Work order = Please reproduce the following records exactly, with nothing omitted.

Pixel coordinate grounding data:
----------------------------------------

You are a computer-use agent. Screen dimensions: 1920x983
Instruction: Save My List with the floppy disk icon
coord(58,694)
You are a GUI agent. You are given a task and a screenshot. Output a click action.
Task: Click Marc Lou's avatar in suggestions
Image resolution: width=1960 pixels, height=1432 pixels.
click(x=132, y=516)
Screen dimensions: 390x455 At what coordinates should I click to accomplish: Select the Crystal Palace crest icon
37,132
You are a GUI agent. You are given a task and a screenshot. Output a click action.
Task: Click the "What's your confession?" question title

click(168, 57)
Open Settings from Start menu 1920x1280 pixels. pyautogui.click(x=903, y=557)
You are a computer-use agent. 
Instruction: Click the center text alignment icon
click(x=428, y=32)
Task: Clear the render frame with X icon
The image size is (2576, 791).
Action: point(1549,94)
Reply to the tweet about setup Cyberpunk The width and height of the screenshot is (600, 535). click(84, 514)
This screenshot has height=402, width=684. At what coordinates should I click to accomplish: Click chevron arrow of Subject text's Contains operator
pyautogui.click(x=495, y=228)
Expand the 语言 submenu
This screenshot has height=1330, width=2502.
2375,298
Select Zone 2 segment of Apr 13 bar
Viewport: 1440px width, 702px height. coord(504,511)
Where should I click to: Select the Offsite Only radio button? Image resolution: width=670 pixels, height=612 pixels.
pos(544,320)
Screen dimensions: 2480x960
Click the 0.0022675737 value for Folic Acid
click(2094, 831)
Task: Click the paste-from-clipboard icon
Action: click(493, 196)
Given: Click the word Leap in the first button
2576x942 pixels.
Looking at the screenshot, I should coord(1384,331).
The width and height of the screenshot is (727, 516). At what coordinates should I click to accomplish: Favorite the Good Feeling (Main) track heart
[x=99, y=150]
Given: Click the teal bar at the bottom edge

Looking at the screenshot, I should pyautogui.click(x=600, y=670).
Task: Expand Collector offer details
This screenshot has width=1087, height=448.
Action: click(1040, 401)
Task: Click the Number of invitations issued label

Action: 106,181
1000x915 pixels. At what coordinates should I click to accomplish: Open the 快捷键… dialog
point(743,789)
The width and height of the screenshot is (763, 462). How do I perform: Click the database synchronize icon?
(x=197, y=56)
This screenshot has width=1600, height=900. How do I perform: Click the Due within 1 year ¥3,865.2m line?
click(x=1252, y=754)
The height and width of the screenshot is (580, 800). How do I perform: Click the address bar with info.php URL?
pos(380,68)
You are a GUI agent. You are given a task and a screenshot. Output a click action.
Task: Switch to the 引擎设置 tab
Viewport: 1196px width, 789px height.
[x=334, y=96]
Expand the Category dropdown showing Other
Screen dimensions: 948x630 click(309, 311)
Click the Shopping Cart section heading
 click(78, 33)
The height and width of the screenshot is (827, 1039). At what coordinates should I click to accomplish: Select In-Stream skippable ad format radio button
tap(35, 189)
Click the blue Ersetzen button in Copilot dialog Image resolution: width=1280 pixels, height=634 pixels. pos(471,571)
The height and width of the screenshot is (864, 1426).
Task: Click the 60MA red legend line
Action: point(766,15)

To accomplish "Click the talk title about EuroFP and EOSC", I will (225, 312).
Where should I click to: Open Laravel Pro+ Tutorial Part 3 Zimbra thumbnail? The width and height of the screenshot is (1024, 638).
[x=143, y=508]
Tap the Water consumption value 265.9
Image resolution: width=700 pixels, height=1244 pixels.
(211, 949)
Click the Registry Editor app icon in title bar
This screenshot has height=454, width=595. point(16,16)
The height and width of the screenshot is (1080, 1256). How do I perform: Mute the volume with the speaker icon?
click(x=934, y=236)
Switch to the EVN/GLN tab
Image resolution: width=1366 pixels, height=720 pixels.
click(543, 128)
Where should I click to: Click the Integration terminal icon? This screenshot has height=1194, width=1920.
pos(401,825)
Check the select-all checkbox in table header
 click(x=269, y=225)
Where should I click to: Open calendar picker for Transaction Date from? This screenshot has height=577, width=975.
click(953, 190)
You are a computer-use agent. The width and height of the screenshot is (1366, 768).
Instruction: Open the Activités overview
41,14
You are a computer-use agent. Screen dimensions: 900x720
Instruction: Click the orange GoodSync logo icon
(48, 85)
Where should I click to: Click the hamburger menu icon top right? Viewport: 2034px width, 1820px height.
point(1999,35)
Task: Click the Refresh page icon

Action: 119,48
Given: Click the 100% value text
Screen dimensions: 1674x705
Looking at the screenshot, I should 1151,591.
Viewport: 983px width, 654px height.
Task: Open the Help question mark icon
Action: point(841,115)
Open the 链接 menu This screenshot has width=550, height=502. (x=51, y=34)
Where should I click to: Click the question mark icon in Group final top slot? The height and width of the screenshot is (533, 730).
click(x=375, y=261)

----------------------------------------

Answer to this exercise =
You are a computer-use agent. Screen dimensions: 1920x983
Instruction: Save My List with the floppy disk icon
coord(58,694)
You are a GUI agent. You are given a task and a screenshot. Output a click action.
Task: Click Marc Lou's avatar in suggestions
Image resolution: width=1960 pixels, height=1432 pixels.
click(x=132, y=516)
Screen dimensions: 390x455 At what coordinates should I click to accomplish: Select the Crystal Palace crest icon
37,132
You are a GUI agent. You are given a task and a screenshot. Output a click action.
Task: Click the "What's your confession?" question title

click(168, 57)
Open Settings from Start menu 1920x1280 pixels. pyautogui.click(x=903, y=557)
You are a computer-use agent. 
Instruction: Click the center text alignment icon
click(x=428, y=32)
Task: Clear the render frame with X icon
The image size is (2576, 791).
Action: point(1549,94)
Reply to the tweet about setup Cyberpunk The width and height of the screenshot is (600, 535). click(84, 514)
This screenshot has height=402, width=684. At what coordinates should I click to accomplish: Click chevron arrow of Subject text's Contains operator
pyautogui.click(x=495, y=228)
Expand the 语言 submenu
This screenshot has height=1330, width=2502.
2375,298
Select Zone 2 segment of Apr 13 bar
Viewport: 1440px width, 702px height. coord(504,511)
Where should I click to: Select the Offsite Only radio button? Image resolution: width=670 pixels, height=612 pixels.
pos(544,320)
Screen dimensions: 2480x960
Click the 0.0022675737 value for Folic Acid
click(2094, 831)
Task: Click the paste-from-clipboard icon
Action: click(493, 196)
Given: Click the word Leap in the first button
2576x942 pixels.
Looking at the screenshot, I should coord(1384,331).
The width and height of the screenshot is (727, 516). At what coordinates should I click to accomplish: Favorite the Good Feeling (Main) track heart
[x=99, y=150]
Given: Click the teal bar at the bottom edge

Looking at the screenshot, I should pyautogui.click(x=600, y=670).
Task: Expand Collector offer details
This screenshot has width=1087, height=448.
Action: click(1040, 401)
Task: Click the Number of invitations issued label

Action: 106,181
1000x915 pixels. At what coordinates should I click to accomplish: Open the 快捷键… dialog
point(743,789)
The width and height of the screenshot is (763, 462). How do I perform: Click the database synchronize icon?
(x=197, y=56)
This screenshot has width=1600, height=900. How do I perform: Click the Due within 1 year ¥3,865.2m line?
click(x=1252, y=754)
The height and width of the screenshot is (580, 800). How do I perform: Click the address bar with info.php URL?
pos(380,68)
You are a GUI agent. You are given a task and a screenshot. Output a click action.
Task: Switch to the 引擎设置 tab
Viewport: 1196px width, 789px height.
[x=334, y=96]
Expand the Category dropdown showing Other
Screen dimensions: 948x630 click(309, 311)
Click the Shopping Cart section heading
 click(78, 33)
The height and width of the screenshot is (827, 1039). At what coordinates should I click to accomplish: Select In-Stream skippable ad format radio button
tap(35, 189)
Click the blue Ersetzen button in Copilot dialog Image resolution: width=1280 pixels, height=634 pixels. pos(471,571)
The height and width of the screenshot is (864, 1426).
Task: Click the 60MA red legend line
Action: point(766,15)

To accomplish "Click the talk title about EuroFP and EOSC", I will (225, 312).
Where should I click to: Open Laravel Pro+ Tutorial Part 3 Zimbra thumbnail? The width and height of the screenshot is (1024, 638).
[x=143, y=508]
Tap the Water consumption value 265.9
Image resolution: width=700 pixels, height=1244 pixels.
(211, 949)
Click the Registry Editor app icon in title bar
This screenshot has height=454, width=595. point(16,16)
The height and width of the screenshot is (1080, 1256). How do I perform: Mute the volume with the speaker icon?
click(x=934, y=236)
Switch to the EVN/GLN tab
Image resolution: width=1366 pixels, height=720 pixels.
click(543, 128)
Where should I click to: Click the Integration terminal icon? This screenshot has height=1194, width=1920.
pos(401,825)
Check the select-all checkbox in table header
 click(x=269, y=225)
Where should I click to: Open calendar picker for Transaction Date from? This screenshot has height=577, width=975.
click(953, 190)
You are a computer-use agent. The width and height of the screenshot is (1366, 768).
Instruction: Open the Activités overview
41,14
You are a computer-use agent. Screen dimensions: 900x720
Instruction: Click the orange GoodSync logo icon
(48, 85)
Where should I click to: Click the hamburger menu icon top right? Viewport: 2034px width, 1820px height.
point(1999,35)
Task: Click the Refresh page icon

Action: 119,48
Given: Click the 100% value text
Screen dimensions: 1674x705
Looking at the screenshot, I should 1151,591.
Viewport: 983px width, 654px height.
Task: Open the Help question mark icon
Action: point(841,115)
Open the 链接 menu This screenshot has width=550, height=502. (x=51, y=34)
Where should I click to: Click the question mark icon in Group final top slot? The height and width of the screenshot is (533, 730).
click(x=375, y=261)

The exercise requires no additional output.